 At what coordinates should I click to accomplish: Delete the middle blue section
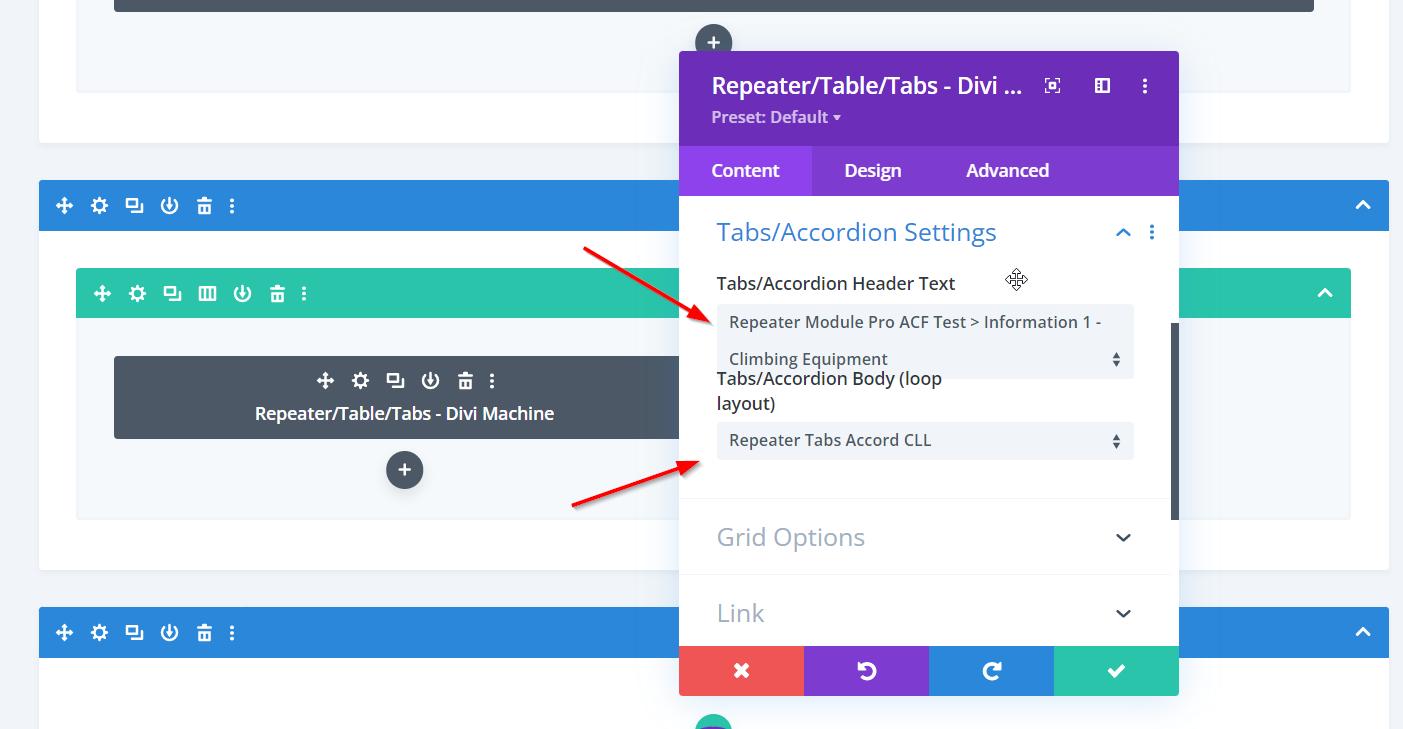click(204, 206)
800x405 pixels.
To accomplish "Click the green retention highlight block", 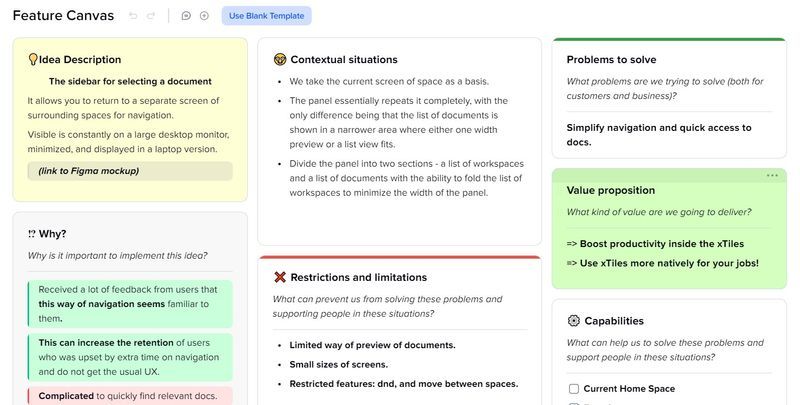I will pyautogui.click(x=130, y=358).
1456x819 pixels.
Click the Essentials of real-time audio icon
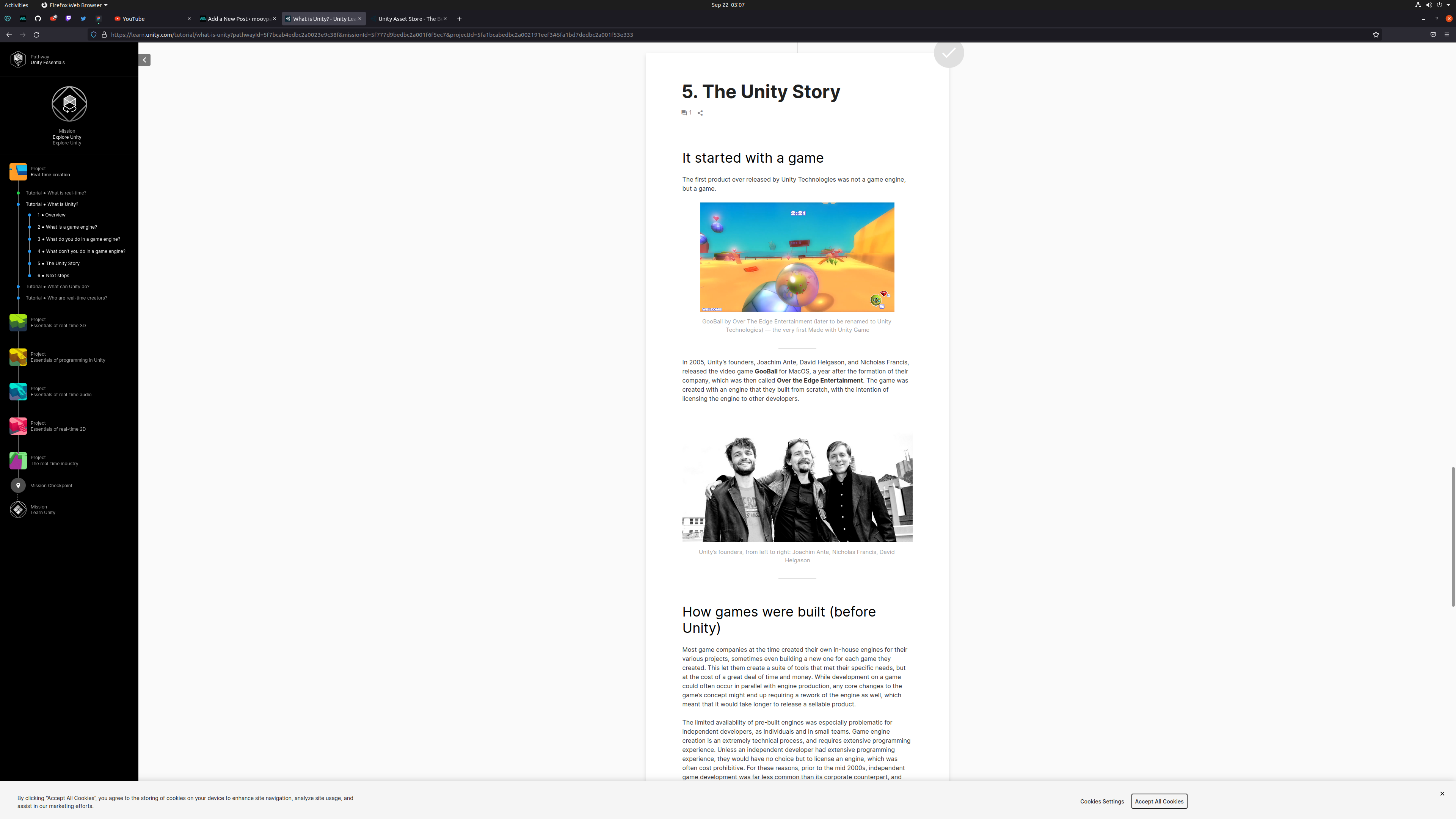pyautogui.click(x=18, y=391)
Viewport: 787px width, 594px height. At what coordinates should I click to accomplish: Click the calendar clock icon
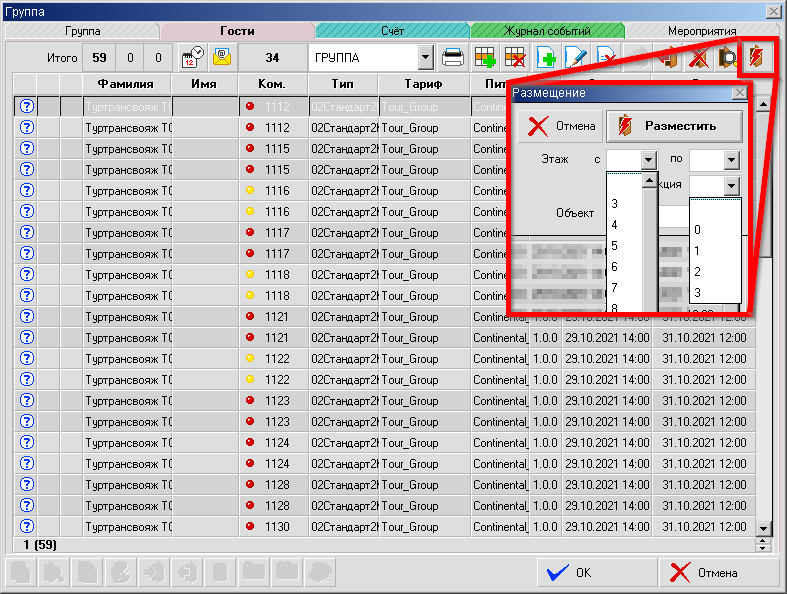192,57
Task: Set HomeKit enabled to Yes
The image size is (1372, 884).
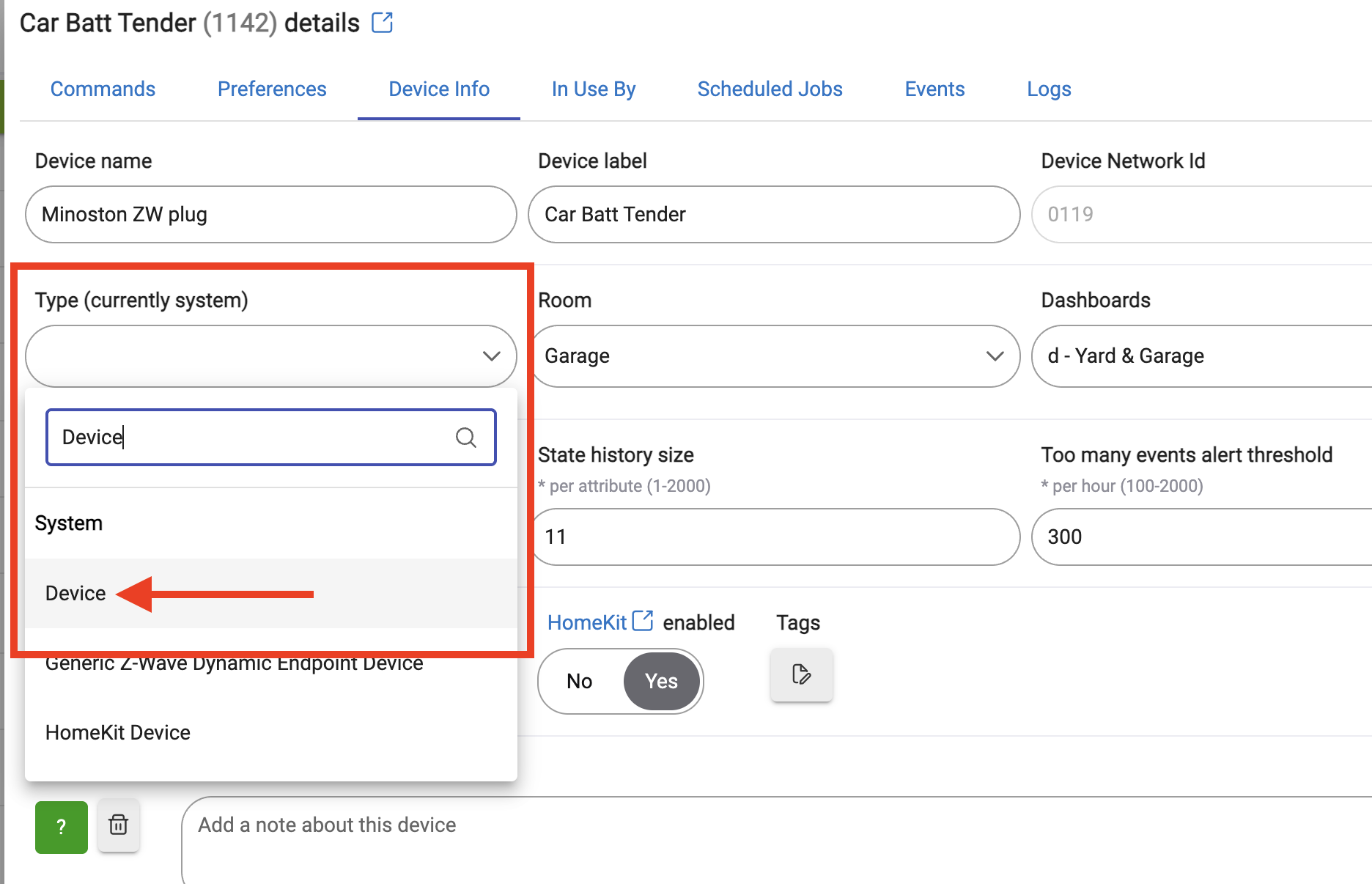Action: (x=661, y=681)
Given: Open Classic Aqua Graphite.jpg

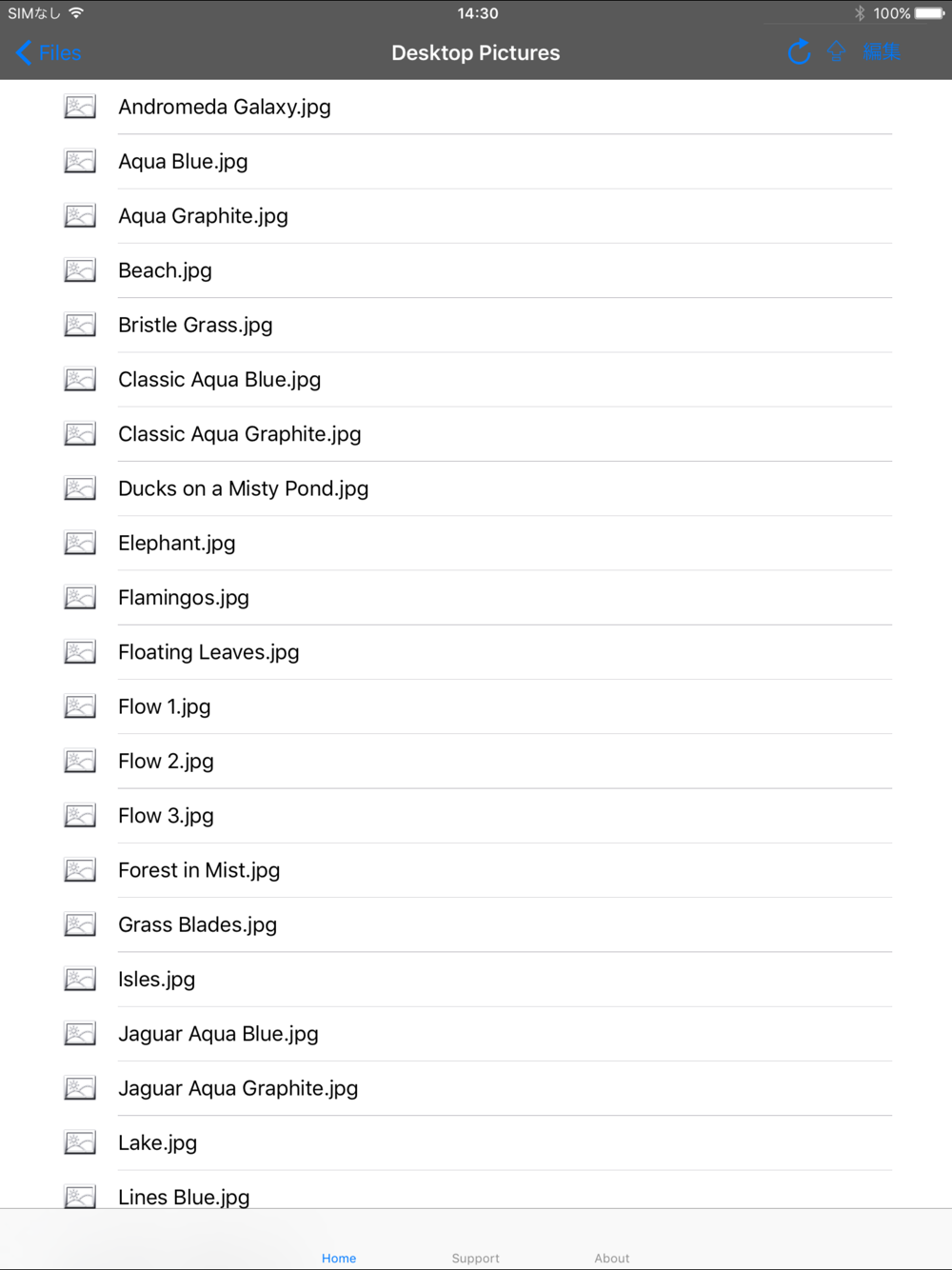Looking at the screenshot, I should 476,434.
########
▸ **Task to complete**: Find the line with "The image size is (1372, 884).". Return it and each line after it through the end of the data, exactly, without pictures.

▸ **Answer**:
The image size is (1372, 884).
Action: (x=661, y=681)
Given: Open Classic Aqua Graphite.jpg

Looking at the screenshot, I should 476,434.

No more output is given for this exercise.